This will download and unwrap a copy of the code into a schemaorg subdirectory of your working directory.

Running a Local Version 
In the directory where you downloaded the code, run the following command:

dev_appserver.py schemaorg

This should result in the output at the command line that looks something like this:

The important line being the one telling you module “default” running at: http://localhost:8080 If you drop that web address into your favourite browser you should end up looking at a familiar screen.

Success! You should now be looking at a version that operates exactly like the live version, but is totally contained on your local PC.  Note the message on the home page reminding you which version you are viewing.

Running a Shared Public Version
It is common practice to want to share proposed changes with others before applying them to the Schema.org repository in Github.  Fortunately there is an easy free way of running a Google App Engine in the cloud.  To do this you will need a Google account which most of us have.  When logged in to your Google account visit this page: https://console.cloud.google.com

From the ‘Select a project‘ menu Create a project..  Give your project a name – choose a name that is globally unique.  There is a convention that we use names that start with ‘sdo-‘ as an indication that it is a project running a Schema.org instance.

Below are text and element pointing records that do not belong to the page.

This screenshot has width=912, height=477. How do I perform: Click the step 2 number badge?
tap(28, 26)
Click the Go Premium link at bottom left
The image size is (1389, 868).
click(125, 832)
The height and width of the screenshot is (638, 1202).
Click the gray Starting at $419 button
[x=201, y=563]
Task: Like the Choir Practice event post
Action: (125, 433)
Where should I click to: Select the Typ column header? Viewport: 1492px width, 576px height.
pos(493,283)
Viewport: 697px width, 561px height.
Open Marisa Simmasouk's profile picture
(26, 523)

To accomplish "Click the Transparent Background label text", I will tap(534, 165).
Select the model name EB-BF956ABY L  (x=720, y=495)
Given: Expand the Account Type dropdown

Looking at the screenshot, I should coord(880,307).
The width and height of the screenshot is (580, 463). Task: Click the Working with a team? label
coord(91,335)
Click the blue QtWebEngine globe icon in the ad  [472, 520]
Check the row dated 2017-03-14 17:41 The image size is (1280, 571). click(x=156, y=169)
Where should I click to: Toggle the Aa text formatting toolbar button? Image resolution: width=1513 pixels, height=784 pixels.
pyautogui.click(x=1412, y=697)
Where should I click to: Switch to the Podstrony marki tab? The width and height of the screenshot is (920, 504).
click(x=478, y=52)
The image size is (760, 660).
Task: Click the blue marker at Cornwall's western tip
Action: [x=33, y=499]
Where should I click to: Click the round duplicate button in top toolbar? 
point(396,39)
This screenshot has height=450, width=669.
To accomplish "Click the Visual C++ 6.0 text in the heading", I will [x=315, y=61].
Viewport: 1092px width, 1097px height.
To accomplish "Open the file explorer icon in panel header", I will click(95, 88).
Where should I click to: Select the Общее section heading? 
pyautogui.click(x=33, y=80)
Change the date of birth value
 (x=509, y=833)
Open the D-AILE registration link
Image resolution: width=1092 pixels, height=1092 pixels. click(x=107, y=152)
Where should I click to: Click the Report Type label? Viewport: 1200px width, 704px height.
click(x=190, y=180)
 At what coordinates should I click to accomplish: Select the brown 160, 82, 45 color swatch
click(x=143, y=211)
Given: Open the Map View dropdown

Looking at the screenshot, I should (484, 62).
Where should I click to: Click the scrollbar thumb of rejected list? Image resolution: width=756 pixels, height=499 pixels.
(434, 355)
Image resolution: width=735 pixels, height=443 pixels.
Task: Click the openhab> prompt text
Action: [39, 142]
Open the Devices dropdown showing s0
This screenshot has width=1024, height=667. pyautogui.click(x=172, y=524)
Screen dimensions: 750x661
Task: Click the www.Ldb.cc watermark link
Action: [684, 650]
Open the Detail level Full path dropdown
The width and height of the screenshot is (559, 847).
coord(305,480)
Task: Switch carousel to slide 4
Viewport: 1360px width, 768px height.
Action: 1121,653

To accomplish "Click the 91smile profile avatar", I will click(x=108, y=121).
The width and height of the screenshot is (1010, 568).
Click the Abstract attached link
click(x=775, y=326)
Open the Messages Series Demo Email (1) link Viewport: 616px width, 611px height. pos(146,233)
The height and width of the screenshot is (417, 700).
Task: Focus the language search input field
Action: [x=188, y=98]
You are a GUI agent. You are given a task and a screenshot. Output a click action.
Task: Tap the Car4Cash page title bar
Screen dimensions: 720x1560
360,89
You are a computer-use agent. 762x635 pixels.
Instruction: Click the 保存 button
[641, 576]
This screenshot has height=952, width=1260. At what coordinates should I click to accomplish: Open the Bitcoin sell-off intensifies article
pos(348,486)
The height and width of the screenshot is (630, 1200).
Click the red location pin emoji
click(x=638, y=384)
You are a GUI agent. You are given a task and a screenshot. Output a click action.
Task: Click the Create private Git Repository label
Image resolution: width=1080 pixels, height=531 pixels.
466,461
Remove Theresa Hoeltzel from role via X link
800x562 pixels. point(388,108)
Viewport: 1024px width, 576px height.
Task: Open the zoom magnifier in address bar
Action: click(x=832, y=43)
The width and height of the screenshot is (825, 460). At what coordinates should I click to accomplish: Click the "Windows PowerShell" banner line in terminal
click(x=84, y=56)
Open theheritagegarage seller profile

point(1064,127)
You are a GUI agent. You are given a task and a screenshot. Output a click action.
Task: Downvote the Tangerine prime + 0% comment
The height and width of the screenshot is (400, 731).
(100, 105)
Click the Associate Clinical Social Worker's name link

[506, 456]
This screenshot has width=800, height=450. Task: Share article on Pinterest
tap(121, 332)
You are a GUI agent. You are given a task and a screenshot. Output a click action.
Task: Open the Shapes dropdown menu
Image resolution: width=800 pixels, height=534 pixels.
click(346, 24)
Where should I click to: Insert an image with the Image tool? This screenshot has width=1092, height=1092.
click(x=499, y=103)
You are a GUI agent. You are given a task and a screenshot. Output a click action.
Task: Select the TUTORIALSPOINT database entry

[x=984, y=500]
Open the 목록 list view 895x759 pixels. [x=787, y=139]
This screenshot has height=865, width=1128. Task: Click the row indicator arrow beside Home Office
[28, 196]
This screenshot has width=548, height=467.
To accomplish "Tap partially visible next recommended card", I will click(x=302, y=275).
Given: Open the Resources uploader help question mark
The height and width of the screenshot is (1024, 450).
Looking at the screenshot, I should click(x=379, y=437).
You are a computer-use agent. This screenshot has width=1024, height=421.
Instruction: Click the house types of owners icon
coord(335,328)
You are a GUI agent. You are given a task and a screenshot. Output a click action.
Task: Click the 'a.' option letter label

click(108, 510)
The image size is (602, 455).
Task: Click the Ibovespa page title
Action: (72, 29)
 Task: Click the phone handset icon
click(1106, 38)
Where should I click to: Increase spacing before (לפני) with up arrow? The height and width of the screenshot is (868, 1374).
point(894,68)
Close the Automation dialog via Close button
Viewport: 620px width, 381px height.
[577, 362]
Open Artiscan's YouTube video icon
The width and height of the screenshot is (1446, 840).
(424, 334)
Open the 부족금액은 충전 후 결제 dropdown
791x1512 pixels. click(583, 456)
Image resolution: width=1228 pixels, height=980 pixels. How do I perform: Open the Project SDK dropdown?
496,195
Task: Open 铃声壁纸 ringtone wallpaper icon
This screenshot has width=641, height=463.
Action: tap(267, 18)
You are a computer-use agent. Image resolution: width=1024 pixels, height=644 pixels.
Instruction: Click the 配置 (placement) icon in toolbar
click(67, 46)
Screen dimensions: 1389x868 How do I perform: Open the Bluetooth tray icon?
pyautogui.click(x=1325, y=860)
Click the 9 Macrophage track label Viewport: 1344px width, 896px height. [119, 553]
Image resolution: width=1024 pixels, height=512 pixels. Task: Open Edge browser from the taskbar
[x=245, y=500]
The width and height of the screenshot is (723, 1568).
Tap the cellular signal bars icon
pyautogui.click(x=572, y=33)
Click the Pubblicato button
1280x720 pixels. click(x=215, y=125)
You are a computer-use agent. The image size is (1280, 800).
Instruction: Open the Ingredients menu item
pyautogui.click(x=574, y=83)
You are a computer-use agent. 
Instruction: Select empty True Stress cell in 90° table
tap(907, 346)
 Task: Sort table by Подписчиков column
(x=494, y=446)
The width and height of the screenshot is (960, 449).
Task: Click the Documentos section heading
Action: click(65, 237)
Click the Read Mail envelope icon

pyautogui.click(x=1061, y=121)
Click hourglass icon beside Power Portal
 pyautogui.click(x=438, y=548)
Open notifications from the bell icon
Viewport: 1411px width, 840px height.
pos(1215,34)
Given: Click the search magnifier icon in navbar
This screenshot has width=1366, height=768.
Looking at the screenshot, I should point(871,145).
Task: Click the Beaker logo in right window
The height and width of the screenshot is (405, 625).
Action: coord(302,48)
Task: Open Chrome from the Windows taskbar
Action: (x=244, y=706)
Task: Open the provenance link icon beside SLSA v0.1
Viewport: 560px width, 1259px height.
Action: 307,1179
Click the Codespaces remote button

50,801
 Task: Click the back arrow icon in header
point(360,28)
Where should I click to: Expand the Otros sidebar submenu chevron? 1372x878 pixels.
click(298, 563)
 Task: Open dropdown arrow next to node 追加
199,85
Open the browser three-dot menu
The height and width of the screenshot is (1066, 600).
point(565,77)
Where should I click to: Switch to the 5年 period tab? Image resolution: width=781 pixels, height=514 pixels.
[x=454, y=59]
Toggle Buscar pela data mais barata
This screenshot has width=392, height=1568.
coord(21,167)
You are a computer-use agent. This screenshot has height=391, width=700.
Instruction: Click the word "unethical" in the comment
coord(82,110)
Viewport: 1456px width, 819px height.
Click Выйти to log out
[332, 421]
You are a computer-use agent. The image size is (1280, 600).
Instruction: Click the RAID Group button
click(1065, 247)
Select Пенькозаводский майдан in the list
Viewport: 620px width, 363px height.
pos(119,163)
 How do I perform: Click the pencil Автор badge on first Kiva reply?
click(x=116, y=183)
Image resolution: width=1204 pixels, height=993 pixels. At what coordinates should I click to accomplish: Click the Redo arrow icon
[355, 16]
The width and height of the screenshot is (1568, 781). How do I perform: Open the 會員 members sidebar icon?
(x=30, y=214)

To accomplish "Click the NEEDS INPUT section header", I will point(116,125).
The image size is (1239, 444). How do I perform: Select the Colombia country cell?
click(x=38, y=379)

To ready your local code to be able to be uploaded into the public instance you need to make a minor change in a file named app.yaml in the schemaorg directory.  Use your favourite text editor to change the line near the top of the file that begins application to have a value that is the same as the project name you have just crated.  Note that lines beginning with a ‘#’ character are commented out and have no effect on operation.  For this post I have created an App Engine project named sdo-blogpost.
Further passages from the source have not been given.